Source data:
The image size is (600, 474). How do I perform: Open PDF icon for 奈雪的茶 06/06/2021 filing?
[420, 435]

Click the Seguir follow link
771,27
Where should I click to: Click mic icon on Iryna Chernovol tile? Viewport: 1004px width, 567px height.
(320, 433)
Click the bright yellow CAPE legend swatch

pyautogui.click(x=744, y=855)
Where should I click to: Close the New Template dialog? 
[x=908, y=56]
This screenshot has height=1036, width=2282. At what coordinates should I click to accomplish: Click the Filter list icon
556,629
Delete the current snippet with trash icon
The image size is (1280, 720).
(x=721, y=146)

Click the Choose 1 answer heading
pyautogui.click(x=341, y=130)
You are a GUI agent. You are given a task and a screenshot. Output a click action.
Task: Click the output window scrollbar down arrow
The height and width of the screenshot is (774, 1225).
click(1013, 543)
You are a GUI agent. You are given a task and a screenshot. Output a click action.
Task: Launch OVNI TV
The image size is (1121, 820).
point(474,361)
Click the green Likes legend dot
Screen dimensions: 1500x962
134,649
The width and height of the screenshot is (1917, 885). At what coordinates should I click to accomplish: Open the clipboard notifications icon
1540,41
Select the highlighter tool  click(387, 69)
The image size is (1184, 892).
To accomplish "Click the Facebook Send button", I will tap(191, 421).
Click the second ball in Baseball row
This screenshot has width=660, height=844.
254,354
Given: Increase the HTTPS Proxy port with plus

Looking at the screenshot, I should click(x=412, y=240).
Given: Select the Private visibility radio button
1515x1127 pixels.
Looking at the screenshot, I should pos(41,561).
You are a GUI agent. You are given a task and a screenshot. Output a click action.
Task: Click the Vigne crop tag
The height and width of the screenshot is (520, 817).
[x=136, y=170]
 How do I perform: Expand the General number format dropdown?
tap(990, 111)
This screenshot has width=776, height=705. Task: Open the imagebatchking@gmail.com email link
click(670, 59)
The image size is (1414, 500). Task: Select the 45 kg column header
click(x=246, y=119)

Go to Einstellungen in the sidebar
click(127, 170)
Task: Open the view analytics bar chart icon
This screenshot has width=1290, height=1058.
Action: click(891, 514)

▶ EXERCISE REQUIREMENTS
Copy the records above exactly as they appear.

▶ OUTPUT BELOW
The image size is (600, 474). How do I perform: Open PDF icon for 奈雪的茶 06/06/2021 filing?
[420, 435]

Click the Seguir follow link
771,27
Where should I click to: Click mic icon on Iryna Chernovol tile? Viewport: 1004px width, 567px height.
(320, 433)
Click the bright yellow CAPE legend swatch

pyautogui.click(x=744, y=855)
Where should I click to: Close the New Template dialog? 
[x=908, y=56]
This screenshot has height=1036, width=2282. At what coordinates should I click to accomplish: Click the Filter list icon
556,629
Delete the current snippet with trash icon
The image size is (1280, 720).
(x=721, y=146)

Click the Choose 1 answer heading
pyautogui.click(x=341, y=130)
You are a GUI agent. You are given a task and a screenshot. Output a click action.
Task: Click the output window scrollbar down arrow
The height and width of the screenshot is (774, 1225).
click(1013, 543)
You are a GUI agent. You are given a task and a screenshot. Output a click action.
Task: Launch OVNI TV
The image size is (1121, 820).
point(474,361)
Click the green Likes legend dot
Screen dimensions: 1500x962
134,649
The width and height of the screenshot is (1917, 885). At what coordinates should I click to accomplish: Open the clipboard notifications icon
1540,41
Select the highlighter tool  click(387, 69)
The image size is (1184, 892).
To accomplish "Click the Facebook Send button", I will tap(191, 421).
Click the second ball in Baseball row
This screenshot has width=660, height=844.
254,354
Given: Increase the HTTPS Proxy port with plus

Looking at the screenshot, I should click(x=412, y=240).
Given: Select the Private visibility radio button
1515x1127 pixels.
Looking at the screenshot, I should pos(41,561).
You are a GUI agent. You are given a task and a screenshot. Output a click action.
Task: Click the Vigne crop tag
The height and width of the screenshot is (520, 817).
[x=136, y=170]
 How do I perform: Expand the General number format dropdown?
tap(990, 111)
This screenshot has width=776, height=705. Task: Open the imagebatchking@gmail.com email link
click(670, 59)
The image size is (1414, 500). Task: Select the 45 kg column header
click(x=246, y=119)

Go to Einstellungen in the sidebar
click(127, 170)
Task: Open the view analytics bar chart icon
This screenshot has width=1290, height=1058.
Action: click(891, 514)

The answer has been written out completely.